Actuaban con inusitada crueldad y cinismo, rompiendo huesos de personas que necesitaban dinero. Después fingían accidentes para engañar a las compañías de seguros y cobraban notables cantidades de dinero, que solo en ínfima parte llegaba también a las víctimas. Once personas, pertenecientes a dos bandas criminales, han sido detenidas en la ciudad siciliana de Palermo por defraudar a las compañías de seguros. Intentaban que las víctimas fueran jóvenes, entre los 20 y 30 años, porque así eran más altas las compensaciones. Buscaban personas con problemas económicos o de tóxicodependencia y discapacitados. Según la policía, su crueldad no conocía límites: «Golpeaban las extremidades de las víctimas, que eran voluntarias, a las que causaban fracturas y las obligaban a caminar con muletas o en sillas de ruedas. De esta forma, les era más fácil engañar a las compañías de seguros». Se habían embolsado ya más de 150.000 euros. A las víctimas les prometían sustanciosas cantidades, pero en realidad les daban poco más que una limosna: 300 euros por un brazo roto y 400 euros por una pierna.

Caso dramático de una madre

Es emblemático el caso de Francesca Calvarusso, de 27 años: «Me hice romper los huesos por mis dos hijos pequeños. Me explicaron que si me hacían fracturas darían 800 euros de inmediato y después otros 34.000 euros una vez que se hubiera producido la compensación de la compañía de seguros. Para mí era un sueño. Al final solo me dieron 500 euros», cuenta al diario «La Repubblica». Sus fracturas se las hicieron en Bagheria, un municipio de 53.000 habitantes de la provincia de Palermo, en un cobertizo, convertido en una auténtica cámara de horrores. Le dijeron que a la aseguradora la presentarían como víctima de un accidente junto a un falso novio. La descripción que hace Francesca de las fracturas que ha sufrido produce escalofríos: «Cuando llegué estaba allí el falso novio al que le habían fracturado un brazo. Me inyectaron dos veces anestesia. Un hombre me tapó la boca, otro me puso una mano sobre los ojos.

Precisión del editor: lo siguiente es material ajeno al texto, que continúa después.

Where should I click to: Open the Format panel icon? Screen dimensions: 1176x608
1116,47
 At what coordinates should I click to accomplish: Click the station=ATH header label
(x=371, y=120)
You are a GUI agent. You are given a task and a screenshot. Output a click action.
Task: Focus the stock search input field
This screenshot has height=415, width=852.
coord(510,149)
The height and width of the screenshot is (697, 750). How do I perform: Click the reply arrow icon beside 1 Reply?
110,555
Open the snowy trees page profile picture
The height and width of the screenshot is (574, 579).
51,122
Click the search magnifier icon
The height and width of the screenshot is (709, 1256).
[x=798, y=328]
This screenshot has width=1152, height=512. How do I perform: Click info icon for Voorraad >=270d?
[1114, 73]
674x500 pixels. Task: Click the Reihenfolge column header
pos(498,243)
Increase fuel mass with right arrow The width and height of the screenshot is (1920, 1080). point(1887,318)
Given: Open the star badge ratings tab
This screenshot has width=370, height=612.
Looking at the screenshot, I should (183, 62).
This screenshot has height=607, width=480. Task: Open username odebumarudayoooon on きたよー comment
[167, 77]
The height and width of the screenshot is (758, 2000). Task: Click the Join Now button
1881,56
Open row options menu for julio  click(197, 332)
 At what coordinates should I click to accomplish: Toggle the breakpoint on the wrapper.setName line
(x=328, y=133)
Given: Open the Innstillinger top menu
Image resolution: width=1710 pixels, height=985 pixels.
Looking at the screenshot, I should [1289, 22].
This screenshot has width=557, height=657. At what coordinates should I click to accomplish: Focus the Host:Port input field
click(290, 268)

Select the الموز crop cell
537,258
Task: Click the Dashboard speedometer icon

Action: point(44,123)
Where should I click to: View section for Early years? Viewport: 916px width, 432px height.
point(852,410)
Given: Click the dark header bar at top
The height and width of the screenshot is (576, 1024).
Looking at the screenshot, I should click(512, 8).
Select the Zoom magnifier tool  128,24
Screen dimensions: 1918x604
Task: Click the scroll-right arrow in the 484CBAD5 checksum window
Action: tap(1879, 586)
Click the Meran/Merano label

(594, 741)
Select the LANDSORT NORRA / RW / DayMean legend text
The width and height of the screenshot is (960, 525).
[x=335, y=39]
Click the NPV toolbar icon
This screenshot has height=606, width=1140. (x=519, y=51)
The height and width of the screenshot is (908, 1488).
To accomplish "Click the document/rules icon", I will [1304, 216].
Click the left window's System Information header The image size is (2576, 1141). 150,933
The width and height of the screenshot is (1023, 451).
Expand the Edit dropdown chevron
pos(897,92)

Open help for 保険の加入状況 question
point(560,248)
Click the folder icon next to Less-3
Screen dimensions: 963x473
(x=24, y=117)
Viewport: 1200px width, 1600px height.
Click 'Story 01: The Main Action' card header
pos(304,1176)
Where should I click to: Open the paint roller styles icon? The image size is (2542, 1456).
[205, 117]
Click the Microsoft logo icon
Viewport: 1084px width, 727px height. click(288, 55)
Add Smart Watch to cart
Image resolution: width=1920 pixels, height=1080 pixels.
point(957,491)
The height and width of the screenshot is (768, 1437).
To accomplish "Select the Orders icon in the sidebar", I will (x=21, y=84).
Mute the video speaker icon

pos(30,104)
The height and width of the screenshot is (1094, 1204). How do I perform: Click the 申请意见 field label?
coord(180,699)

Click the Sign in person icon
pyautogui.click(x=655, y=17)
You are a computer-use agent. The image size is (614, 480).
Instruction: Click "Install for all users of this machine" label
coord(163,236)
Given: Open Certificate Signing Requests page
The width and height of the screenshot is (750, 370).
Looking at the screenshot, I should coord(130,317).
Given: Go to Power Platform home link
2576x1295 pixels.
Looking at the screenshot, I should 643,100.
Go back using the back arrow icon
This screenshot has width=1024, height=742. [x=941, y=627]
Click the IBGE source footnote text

Primeramente me fracturaron un pie, porque decían que era más doloroso. Pero no debía gritar, porque se corría el peligro de que alguno sintiera los gritos. Después me fracturaron el brazo. Para provocar las fracturas utilizaron discos de hierro de 50 kilos que se emplean en los gimnasios». En ocasiones, echaban mano también de bloques de cemento. Los delincuentes ofrecían droga para mitigar la tortura. Después, llevaban a sus víctimas a un lugar prestablecido para simular el accidente. Así lo cuenta Francesca Calvarusso: «Me cargaron en un coche junto a mi falso novio y nos dejaron en una calle de Bagheria. Allí estaba ya una moto y un coche con señales de un choque. Se encontraba también el falso causante del choque. Me pidieron que me tumbara y poco después llegaron hombres y mujeres que nos asistieron. En el hospital conté que las fracturas se habían producido en el accidente».

Sin escrúpulos

Francesca Calvarusso denunció su caso que ha ayudado para desarticular una banda. La policía investiga a medio centenar de personas, gente sin escrúpulos, como una enfermera del hospital Civico de Palermo, Antonia Conte, que suministraba anestésicos a las dos bandas, y Michele Caltabellota, un perito de seguros, o el abogado Fraziano D’ Agostino. Unos 15 falsos accidentes han podido ser reconstruidos. Algunos habrían sido organizados en Milán, Turín y Messina.

Las investigaciones se iniciaron con la muerte de un tunecino encontrado en una calle de Palermo. El médico forense escribió que las fracturas en tibia, peroné y húmero no eran compatibles con un accidente. El tunecino murió por infarto.